ADB president Takehiko Nakao told the board of directors that about 40 per cent or 1.4 billion population in Asia, based on a new poverty measure of Asia-specific consumption basket, was absolute poor.
“Such high poverty is unacceptable and must be defeated decisively, and soon,” he said.
Under the traditional poverty threshold of $1.25 a day, about 544 million people in Asia were still poor.
He said the ADB will become stronger, better and faster while increasing its operations to eliminate poverty and promote sustainable development in Asia and the Pacific.
Developing Asia comprised all the Asian countries except Japan, Singapore, Korea, China and Hong Kong.
He said the ADB’s stronger lending capacity would emanate from the merger of its grants and commercial operations and it had already started working with client countries to identify new projects for financing.
The ADB project processing would be made faster, without compromising project quality and standards for safeguards and procurement, he said, adding that recent internal reforms had halved the internal processing time for procurement contracts.
Nakao said ADB’s disbursements in 2014 exceeded $10 billion, 17 per cent higher than previous year and hinted at asking increased contributions from members and donors to meet large financing needs in the region.
With the post-2015 development agenda’s Sustainable Development Goals and a global pact against climate change expected to be ratified this year, Nakao said ADB will scale up support for sustainable infrastructure, education and health, and climate change action.
On the sidelines, the ADB staff announced creating an $80 million fund to help developing Asia prepare, structure and place public-private partnership (PPP) projects in the market.

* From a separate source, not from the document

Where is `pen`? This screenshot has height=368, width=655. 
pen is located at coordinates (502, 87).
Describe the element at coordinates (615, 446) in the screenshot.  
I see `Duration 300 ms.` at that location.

Led by Japan with $40 million and followed by Canada with $20 million, Australia and the ADB would pool another $10 million each for the fund.
The fund will finance project preparations including due diligence covering technical, financial, legal and regulatory safeguards to attract investors and financial institutions for around 30 infrastructure projects worth $20 billion.
The ADB managing director general Juan Miranda signed a PPP co-advisory agreement with eight global banks to accelerate flow of private funds into critical infrastructure projects in developing Asia.
The agreement is a first formal co-advisory agreement between a multilateral development bank and international commercial banks.
The eight banks included Bank of Tokyo-Mitsubish UFG, BNP Paribas, Credit Agricole CIB, HSBC, Mizho Bank, Macquarie Capital, Societe Generale, and Sumitomo Mitsui Banking Corporation.
The agreement will provide advice to Asian governments that how to best structure PPP projects to make them attractive to private sector and manage the subsequent PPP bidding process and help assess clients the future income flows of projects in energy, roads, railways, water and other infrastructure projects.
Nakao said the ADB will focus on cross-border connectivity to promote trade, create jobs and increase incomes regionally; using PPPs more effectively; ensuring the operational sustainability of infrastructure projects and applying the highest standards for safeguard policies to protect people and the environment.
Assistance to education and health will double in line with ADB’s Midterm Review of Strategy 2020.
To help combat climate change, ADB will strengthen support for energy efficiency and renewable energy, sustainable transport, climate change resilience, and disaster risk management.
This includes expanding the use of private equity funds in solar, wind and other renewable energy projects, Nakao said.
Nakao said ADB undertakes rigorous vulnerability assessments for projects, as relatively small upfront investments based on such assessments can save lives and avoid large-scale infrastructure rehabilitation costs later.